--- Extracted entries ---

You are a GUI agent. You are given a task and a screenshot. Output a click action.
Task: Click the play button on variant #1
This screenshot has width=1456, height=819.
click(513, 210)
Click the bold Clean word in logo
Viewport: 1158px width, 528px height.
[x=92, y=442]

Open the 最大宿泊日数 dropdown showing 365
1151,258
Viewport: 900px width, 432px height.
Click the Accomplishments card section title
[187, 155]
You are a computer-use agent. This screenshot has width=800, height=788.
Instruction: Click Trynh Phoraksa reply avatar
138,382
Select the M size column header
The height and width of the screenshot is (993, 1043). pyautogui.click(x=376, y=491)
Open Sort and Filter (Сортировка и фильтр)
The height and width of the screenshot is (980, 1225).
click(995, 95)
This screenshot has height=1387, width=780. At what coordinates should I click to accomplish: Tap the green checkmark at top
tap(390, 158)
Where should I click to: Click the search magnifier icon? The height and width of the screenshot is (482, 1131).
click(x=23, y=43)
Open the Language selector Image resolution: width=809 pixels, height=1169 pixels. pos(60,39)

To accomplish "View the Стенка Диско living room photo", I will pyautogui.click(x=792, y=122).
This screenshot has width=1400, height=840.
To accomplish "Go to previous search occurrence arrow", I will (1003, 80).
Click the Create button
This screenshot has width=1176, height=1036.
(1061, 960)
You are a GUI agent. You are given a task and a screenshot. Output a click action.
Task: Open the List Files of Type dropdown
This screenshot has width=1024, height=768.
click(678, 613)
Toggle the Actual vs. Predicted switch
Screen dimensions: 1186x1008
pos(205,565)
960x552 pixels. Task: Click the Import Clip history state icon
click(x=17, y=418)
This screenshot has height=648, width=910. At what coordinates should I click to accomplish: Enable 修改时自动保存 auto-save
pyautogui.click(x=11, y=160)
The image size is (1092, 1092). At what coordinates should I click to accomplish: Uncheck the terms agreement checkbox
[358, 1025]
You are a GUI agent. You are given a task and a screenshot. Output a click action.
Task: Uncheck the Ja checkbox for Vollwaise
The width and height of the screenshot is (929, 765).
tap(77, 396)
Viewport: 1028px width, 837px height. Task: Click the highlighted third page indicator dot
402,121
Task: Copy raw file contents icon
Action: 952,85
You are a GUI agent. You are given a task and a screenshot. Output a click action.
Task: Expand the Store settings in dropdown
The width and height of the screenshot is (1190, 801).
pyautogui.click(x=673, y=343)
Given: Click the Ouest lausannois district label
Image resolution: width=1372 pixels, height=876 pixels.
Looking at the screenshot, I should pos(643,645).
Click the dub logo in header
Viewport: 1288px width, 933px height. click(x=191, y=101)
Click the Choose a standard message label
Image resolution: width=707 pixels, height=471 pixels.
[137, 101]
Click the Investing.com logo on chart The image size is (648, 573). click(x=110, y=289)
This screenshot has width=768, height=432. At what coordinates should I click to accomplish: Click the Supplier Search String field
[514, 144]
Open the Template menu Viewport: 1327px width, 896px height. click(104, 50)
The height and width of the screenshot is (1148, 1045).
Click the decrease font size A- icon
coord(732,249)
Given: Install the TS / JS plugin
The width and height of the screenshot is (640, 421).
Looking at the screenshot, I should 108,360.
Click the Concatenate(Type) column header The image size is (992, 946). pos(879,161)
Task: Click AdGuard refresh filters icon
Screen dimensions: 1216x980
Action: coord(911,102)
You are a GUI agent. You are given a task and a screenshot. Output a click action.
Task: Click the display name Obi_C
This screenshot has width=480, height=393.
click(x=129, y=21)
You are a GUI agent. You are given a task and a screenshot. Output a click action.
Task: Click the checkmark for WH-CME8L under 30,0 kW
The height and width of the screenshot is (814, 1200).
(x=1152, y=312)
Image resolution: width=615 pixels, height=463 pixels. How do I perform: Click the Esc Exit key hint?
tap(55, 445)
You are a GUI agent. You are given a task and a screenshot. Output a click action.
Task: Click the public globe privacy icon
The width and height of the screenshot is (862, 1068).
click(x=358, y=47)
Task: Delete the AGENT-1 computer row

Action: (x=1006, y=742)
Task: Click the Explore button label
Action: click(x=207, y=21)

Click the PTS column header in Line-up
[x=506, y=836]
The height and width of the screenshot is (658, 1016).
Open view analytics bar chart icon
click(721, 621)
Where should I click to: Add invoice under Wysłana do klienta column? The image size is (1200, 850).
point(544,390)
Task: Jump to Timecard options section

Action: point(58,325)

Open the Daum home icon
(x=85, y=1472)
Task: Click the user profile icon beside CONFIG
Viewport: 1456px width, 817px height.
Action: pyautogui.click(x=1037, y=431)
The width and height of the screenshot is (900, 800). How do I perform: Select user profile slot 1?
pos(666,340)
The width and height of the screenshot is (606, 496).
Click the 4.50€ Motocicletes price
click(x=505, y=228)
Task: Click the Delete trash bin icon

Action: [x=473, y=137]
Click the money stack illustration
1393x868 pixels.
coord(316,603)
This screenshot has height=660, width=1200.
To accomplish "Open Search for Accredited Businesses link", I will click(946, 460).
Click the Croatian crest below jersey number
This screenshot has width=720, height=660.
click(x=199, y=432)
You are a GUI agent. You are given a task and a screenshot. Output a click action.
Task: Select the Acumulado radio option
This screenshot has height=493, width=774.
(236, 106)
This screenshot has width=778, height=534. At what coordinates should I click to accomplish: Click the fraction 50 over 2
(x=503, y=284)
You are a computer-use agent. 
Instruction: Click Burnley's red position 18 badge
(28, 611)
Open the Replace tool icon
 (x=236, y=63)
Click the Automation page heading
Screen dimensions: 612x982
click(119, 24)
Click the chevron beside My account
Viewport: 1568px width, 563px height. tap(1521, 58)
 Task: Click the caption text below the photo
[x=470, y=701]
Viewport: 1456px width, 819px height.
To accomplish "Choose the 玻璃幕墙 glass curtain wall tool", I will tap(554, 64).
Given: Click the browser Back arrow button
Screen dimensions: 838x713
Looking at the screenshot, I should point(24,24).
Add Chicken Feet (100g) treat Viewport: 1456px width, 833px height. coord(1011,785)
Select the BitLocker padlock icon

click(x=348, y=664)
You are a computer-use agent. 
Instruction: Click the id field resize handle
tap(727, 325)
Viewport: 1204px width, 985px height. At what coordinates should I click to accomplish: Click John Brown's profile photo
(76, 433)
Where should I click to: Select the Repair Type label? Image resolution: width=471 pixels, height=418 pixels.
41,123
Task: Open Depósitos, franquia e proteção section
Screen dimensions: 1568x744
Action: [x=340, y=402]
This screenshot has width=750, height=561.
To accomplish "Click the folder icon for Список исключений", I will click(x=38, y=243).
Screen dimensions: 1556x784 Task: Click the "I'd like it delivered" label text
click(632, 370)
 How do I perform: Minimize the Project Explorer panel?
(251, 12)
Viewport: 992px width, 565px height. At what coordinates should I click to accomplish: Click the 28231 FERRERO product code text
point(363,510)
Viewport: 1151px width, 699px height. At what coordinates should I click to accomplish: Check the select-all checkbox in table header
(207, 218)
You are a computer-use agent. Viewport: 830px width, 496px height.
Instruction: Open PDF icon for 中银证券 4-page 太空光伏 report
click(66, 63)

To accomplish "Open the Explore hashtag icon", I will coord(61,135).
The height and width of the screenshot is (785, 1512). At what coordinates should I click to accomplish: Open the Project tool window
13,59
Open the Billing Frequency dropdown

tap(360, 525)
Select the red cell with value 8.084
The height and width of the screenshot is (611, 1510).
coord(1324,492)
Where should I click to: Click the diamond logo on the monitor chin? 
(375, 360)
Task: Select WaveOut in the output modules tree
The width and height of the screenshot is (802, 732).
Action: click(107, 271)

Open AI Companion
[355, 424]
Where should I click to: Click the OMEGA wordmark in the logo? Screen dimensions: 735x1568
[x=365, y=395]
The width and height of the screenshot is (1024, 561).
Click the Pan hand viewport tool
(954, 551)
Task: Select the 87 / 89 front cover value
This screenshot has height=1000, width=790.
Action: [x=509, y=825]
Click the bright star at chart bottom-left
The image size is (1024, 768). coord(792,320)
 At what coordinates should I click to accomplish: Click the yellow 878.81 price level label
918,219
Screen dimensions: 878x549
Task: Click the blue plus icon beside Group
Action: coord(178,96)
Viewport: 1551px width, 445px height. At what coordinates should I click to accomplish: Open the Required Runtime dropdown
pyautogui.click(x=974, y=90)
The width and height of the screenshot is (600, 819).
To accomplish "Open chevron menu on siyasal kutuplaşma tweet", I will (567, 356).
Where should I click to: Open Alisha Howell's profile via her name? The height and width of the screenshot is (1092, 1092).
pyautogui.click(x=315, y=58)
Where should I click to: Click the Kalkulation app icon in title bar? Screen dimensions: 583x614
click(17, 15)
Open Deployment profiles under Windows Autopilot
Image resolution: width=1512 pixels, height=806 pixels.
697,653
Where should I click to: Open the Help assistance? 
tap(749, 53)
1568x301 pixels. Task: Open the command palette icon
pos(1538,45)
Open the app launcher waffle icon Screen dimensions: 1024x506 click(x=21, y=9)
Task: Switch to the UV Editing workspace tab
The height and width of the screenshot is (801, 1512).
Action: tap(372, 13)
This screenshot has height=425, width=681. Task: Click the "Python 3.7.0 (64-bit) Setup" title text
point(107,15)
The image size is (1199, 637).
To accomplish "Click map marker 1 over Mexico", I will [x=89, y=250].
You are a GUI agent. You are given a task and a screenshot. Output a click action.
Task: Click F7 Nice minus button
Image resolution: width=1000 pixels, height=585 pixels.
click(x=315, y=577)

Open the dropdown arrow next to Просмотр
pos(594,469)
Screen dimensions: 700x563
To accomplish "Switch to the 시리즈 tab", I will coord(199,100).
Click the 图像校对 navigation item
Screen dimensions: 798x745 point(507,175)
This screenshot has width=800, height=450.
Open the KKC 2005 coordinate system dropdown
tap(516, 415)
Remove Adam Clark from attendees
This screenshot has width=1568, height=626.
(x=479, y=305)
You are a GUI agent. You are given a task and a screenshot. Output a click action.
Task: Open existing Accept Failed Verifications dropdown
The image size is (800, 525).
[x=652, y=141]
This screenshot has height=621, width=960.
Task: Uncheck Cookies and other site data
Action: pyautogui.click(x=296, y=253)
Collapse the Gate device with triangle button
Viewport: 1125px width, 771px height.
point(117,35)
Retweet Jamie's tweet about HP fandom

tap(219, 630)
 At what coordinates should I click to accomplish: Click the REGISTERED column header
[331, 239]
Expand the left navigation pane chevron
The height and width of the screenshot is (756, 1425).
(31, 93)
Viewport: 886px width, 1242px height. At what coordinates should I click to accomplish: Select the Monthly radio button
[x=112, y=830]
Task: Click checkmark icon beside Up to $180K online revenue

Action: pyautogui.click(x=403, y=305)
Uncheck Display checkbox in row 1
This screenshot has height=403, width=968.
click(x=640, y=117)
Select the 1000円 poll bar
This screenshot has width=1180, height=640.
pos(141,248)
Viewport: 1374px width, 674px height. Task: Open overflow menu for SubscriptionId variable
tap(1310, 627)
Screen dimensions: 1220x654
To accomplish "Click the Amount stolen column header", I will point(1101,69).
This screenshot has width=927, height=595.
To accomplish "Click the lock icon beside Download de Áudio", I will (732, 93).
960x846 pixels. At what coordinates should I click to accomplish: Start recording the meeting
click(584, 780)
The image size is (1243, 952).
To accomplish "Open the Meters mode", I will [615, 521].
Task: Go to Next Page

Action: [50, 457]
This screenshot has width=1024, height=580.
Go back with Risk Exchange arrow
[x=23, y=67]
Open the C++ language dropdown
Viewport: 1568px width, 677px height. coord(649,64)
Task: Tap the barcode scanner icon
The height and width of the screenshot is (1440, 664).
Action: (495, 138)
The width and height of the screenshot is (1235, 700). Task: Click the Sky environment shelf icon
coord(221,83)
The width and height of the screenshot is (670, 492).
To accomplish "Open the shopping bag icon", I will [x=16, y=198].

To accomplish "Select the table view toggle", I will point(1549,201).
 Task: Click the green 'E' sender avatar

---

Exercise aim: Beginning with the line that has "This screenshot has width=800, height=450." and ending with the line that has "Task: Open existing", set down the lines above exactly and include no others.

Solution to the problem:
This screenshot has width=800, height=450.
Open the KKC 2005 coordinate system dropdown
tap(516, 415)
Remove Adam Clark from attendees
This screenshot has width=1568, height=626.
(x=479, y=305)
You are a GUI agent. You are given a task and a screenshot. Output a click action.
Task: Open existing Accept Failed Verifications dropdown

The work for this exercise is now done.